Daerah

Ki Herman Sinung: Orang Jawa Identik dengan Islam

Jumat, 14 Juni 2013 | 06:05 WIB

Yogyakarta, NU Online
Sunan Kalijaga pernah berpesan kepada orang Jawa, agar menjadi orang Jawa yang selalu berpegang teguh pada ajaran Islam. Karena ketika berbicara tentang Islam di Indonesia, maka tidak dapat dilepaskan dari Jawa. Orang Jawa itu identik dengan Islam, dan mengerti dimana batas-batas keislaman.<>

Demikian disampaikan Ki Herman Sinung Jautama, seorang budayawan Yogyakarta dalam acara ‘Ngaji’ tentang Sunan Kalijaga Adeg Negara Ngemong Kawula, Rabu (12/6) malam kemarin. Acara tersebut diadakan oleh Majelis Ukhuwah Litta’lim wal Mudzakarah Yogyakarta, di halaman Labolatorium Agama UIN Sunan Kalijaga, Jl. Laksda Adisucipto.
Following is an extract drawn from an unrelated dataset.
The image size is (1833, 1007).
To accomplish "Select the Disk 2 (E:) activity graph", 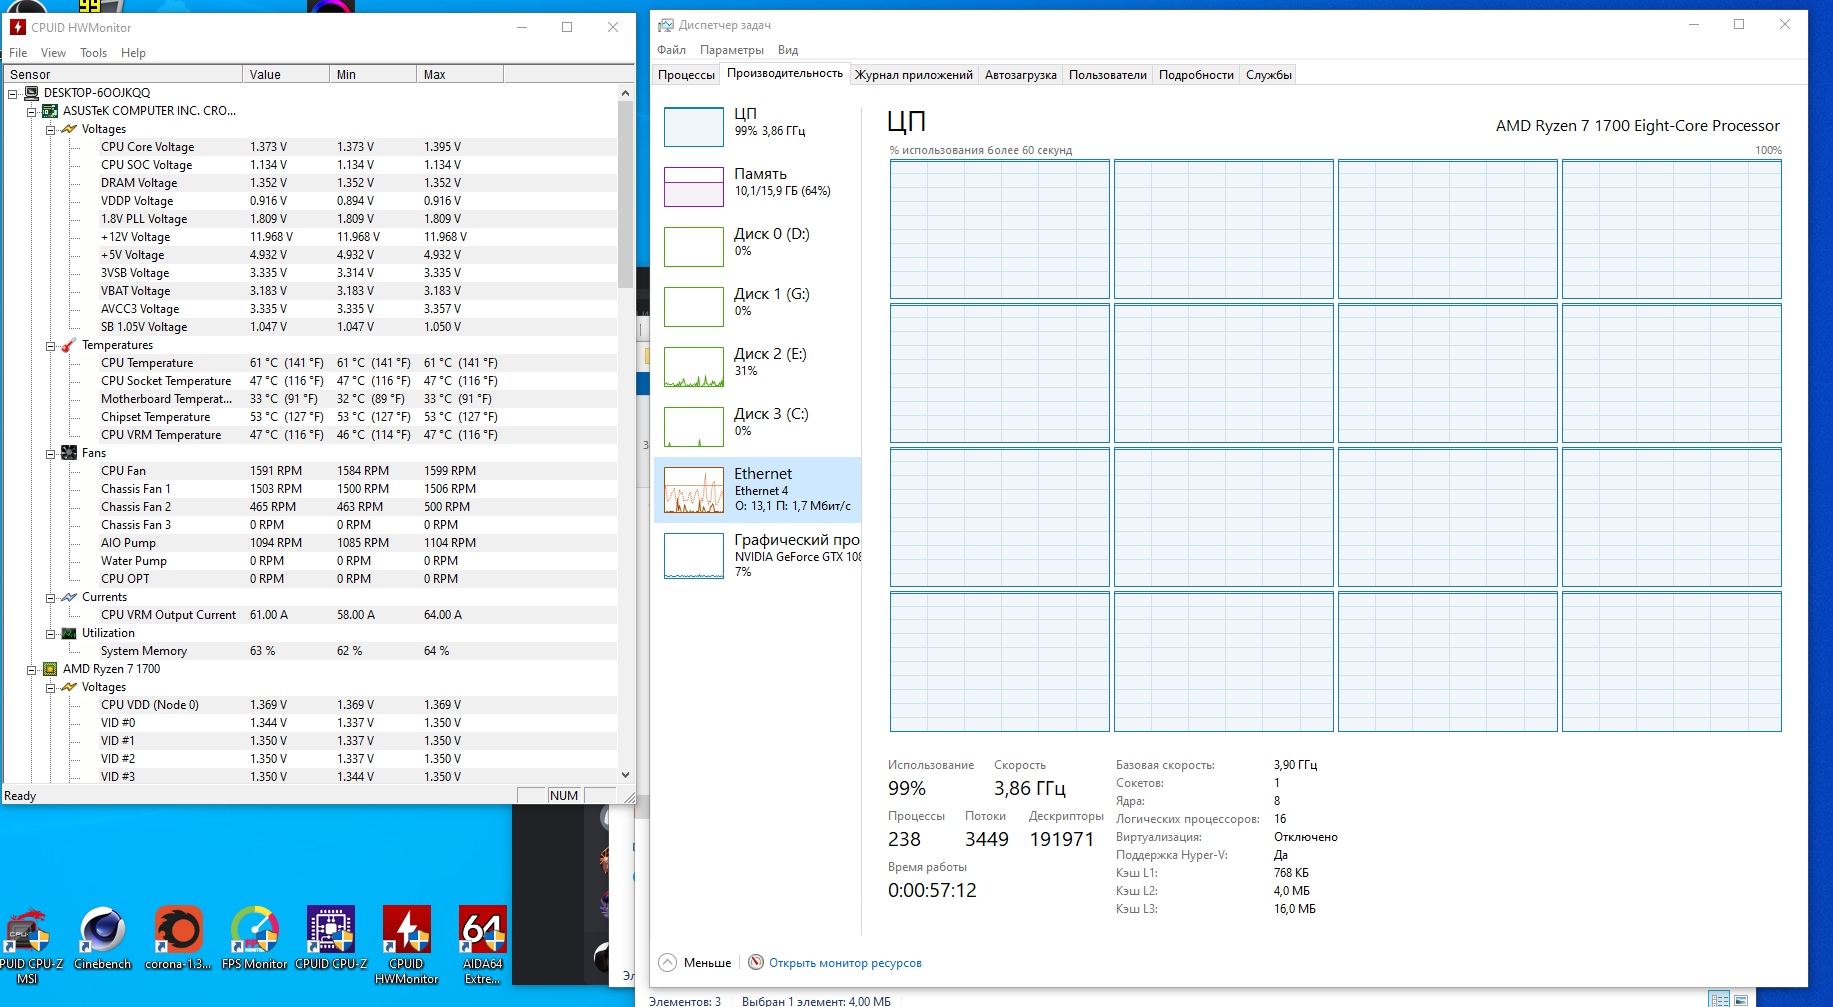I will [693, 367].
Pada malam itu, Ki Herman memang banyak mengupas tentang Jawa dan Islam. Menurut Ki Herman, menjadi orang Jawa itu dapat mewujudkan Islam dalam ketenangan dan ketentraman. Bahasa Jawa yang memiliki berbagai tingkatan, seperti ngoko, krama inggil, dibuat bukan untuk membuat jarak, tetapi agar terciptanya hayuning srawung, yakni pergaulan yang indah dan tatanan yang membuat ketentraman.

“Jadi meskipun Islam, orang Jawa itu tidak Adigang Adigung Adiguna, atau merasa paling benar. Karena Islam itu rahmatan lil ‘alamin, dan pertolongan Allah itu diberikan kepada seluruh penjuru dunia melalui khalifah di bumi,” tandas Ki Herman.

Adapun yang dimaksud dengan khalifah Allah di bumi adalah Sultan, yang di dalam gelar aslinya telah tercantum dengan jelas tanggungjawab sebagai khalifatullah panatagama. 

“Maksud dari Panatagama adalah penata agama, tidak untuk menciptakan semua menjadi Islam,” paparnya.

Lantas, pertanyaan yang muncul kemudian adalah, apa yang harus dilakukan oleh orang Jawa saat ini? “Orang Jawa harus menggali kembali pesan para leluhur, dan semua tingkah lakunya harus berlandaskan taqwa kepada Allah,” jawab Ki Herman.

Di akhir pemaparannya, Ki Herman memberikan pesan kepada orang Jawa untuk tidak meninggalkan apa yang disebut Dwi Tunggal. Pertama, jangan sampai ada orang Jawa yang hanya tinggal Jawanya saja. Kedua, jangan sampai ada orang Jawa yang jauh dari agama.

“Orang Jawa jauh dari agama itu mustahil,” tegasnya.

Selain Ki Herman, hadir juga Mbah Mubarit dari Solo yang menjadi pembicara malam itu. Mbah Barit, demikian panggilan akrabnya, merupakan pelaku sejarah empat masa.